*** Block opens ***
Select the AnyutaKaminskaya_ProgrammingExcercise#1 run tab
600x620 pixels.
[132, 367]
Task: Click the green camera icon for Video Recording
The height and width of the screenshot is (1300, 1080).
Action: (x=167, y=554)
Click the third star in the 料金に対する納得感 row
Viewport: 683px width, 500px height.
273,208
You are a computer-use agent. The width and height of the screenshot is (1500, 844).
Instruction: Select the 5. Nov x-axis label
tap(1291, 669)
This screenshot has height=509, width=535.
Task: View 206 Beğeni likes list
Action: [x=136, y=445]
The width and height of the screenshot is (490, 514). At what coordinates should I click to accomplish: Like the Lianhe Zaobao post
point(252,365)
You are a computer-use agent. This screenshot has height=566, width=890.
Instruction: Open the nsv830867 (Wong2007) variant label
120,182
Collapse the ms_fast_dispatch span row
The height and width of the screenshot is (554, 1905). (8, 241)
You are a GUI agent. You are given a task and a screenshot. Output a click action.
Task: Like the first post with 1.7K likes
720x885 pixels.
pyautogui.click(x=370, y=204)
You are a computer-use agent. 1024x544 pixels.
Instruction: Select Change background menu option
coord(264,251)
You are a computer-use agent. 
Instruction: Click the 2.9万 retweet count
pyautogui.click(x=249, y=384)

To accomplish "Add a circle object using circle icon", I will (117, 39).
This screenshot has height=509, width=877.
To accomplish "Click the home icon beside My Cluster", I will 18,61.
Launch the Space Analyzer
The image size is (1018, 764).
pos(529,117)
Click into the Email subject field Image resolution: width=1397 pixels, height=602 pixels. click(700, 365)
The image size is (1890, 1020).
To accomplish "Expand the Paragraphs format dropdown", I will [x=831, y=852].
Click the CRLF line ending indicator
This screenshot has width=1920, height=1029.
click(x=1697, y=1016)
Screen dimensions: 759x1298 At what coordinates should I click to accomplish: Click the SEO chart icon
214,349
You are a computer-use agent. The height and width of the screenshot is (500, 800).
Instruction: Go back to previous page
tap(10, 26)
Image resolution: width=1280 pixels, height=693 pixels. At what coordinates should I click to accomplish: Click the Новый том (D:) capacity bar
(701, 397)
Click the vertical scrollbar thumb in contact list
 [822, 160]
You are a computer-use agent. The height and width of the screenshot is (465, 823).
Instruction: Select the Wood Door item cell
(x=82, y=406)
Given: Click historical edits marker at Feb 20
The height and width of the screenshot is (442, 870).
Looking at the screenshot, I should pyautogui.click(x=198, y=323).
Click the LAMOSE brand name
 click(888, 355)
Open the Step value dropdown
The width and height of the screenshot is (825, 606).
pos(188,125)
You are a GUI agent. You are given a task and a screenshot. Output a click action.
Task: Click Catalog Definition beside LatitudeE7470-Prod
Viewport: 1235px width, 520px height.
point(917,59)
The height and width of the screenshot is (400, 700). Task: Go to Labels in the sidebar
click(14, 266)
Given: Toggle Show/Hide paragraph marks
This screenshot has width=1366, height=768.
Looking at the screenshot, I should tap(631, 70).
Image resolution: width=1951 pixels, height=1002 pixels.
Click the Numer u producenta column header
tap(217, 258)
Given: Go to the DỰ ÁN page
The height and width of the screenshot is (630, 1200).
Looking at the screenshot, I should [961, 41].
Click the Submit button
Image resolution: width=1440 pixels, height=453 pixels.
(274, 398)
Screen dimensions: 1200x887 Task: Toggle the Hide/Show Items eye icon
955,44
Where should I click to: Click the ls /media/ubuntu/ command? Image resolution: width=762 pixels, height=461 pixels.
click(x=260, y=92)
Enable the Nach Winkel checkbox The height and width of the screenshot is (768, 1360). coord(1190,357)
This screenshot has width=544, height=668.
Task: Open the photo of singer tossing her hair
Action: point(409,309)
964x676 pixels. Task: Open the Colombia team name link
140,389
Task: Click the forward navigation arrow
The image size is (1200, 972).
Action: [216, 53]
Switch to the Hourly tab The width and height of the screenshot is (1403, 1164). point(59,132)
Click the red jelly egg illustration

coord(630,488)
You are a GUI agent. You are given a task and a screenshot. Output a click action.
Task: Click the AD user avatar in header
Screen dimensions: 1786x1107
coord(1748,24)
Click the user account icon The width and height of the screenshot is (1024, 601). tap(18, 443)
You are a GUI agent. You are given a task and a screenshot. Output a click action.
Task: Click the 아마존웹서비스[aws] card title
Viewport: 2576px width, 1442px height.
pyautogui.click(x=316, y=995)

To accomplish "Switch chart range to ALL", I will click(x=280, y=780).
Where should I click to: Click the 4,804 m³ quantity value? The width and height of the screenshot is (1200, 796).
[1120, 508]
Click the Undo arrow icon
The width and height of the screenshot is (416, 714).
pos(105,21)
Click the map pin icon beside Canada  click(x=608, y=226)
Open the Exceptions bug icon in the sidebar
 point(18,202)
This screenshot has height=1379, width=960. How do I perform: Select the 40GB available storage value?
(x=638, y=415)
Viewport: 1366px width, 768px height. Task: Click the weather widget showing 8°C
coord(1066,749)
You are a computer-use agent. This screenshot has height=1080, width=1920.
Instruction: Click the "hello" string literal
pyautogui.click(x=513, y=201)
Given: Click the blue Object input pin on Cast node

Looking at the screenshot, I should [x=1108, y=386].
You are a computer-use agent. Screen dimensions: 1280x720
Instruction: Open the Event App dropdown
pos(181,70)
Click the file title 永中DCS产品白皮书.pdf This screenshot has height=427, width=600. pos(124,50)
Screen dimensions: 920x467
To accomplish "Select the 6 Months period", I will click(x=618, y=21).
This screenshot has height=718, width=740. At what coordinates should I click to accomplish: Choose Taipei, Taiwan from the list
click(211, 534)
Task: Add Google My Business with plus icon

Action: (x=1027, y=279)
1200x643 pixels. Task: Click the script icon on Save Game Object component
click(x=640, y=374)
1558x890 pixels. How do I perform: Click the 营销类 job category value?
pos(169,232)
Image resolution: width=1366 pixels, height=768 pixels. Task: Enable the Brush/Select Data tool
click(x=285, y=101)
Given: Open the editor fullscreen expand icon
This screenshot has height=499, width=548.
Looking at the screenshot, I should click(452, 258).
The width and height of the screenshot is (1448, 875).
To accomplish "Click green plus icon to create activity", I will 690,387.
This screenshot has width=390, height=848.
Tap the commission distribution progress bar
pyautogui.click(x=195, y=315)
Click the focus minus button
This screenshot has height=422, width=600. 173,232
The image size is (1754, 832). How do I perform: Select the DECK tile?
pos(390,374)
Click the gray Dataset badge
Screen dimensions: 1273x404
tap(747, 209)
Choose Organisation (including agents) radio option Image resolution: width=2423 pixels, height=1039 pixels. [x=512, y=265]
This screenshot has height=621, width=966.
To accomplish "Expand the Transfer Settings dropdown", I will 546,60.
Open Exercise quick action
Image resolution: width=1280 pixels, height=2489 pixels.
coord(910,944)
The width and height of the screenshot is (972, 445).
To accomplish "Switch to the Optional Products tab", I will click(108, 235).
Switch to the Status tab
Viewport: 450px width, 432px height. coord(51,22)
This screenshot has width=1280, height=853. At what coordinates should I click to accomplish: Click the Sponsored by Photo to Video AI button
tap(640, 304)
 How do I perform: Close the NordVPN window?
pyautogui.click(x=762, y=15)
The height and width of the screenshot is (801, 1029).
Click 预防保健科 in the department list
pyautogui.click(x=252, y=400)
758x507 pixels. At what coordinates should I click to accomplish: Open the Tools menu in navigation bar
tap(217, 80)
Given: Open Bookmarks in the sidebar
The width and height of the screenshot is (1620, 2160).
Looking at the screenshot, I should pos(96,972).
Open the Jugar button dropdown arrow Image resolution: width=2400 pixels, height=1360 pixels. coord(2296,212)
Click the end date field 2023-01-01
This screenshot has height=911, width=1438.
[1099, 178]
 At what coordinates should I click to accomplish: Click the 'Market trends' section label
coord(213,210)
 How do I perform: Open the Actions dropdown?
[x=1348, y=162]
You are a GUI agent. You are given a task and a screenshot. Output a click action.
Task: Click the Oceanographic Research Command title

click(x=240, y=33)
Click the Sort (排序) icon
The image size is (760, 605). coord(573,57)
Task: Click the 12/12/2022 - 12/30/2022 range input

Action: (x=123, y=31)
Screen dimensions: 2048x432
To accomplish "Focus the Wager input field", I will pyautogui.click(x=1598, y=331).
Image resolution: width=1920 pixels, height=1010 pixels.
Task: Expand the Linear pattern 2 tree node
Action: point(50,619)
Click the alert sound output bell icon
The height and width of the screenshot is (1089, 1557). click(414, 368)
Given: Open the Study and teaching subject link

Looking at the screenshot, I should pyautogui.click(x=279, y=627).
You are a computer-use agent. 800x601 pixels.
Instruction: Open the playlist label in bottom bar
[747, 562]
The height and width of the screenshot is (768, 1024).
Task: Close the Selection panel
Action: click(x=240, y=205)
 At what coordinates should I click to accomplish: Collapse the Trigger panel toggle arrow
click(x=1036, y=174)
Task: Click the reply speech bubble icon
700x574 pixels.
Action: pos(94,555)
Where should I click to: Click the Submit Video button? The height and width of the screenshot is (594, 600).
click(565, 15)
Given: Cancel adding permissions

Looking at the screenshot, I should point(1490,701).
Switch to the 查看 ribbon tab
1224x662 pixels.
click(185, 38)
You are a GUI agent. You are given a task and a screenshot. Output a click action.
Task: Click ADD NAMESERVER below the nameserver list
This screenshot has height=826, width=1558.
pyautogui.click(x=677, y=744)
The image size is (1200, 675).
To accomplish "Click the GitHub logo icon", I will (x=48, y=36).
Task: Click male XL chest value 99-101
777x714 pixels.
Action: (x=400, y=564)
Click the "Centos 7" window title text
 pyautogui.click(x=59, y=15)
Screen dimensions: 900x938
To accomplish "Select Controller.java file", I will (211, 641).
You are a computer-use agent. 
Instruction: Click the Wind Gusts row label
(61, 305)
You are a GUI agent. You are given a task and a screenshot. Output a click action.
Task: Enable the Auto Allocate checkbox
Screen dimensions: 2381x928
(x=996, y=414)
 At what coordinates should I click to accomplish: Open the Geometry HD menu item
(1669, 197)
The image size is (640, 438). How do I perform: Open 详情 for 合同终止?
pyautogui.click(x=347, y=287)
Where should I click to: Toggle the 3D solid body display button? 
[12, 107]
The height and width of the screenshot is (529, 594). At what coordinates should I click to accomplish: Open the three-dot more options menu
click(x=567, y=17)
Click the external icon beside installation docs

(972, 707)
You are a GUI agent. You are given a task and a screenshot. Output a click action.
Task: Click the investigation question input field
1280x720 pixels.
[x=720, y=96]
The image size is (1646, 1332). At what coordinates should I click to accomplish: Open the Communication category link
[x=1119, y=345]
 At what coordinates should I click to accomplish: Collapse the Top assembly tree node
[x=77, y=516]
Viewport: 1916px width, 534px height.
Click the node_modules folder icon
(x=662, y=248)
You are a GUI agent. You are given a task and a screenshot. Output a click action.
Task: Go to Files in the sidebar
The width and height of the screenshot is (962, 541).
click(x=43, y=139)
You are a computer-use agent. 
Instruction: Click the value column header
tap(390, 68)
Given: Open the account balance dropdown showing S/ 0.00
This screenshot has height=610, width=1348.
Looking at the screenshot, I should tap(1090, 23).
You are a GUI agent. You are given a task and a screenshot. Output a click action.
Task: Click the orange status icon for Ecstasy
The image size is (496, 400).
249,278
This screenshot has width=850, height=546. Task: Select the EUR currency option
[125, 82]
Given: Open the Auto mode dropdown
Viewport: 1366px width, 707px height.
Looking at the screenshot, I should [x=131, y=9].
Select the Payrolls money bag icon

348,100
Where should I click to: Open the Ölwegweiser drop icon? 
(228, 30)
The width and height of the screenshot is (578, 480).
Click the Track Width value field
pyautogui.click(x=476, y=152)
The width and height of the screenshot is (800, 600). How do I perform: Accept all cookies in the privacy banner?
*** Block closes ***
Only lines that hold the string "green" belong in the answer, so copy every one of them from the records.

Task: Click the green camera icon for Video Recording
To accomplish "Click green plus icon to create activity", I will 690,387.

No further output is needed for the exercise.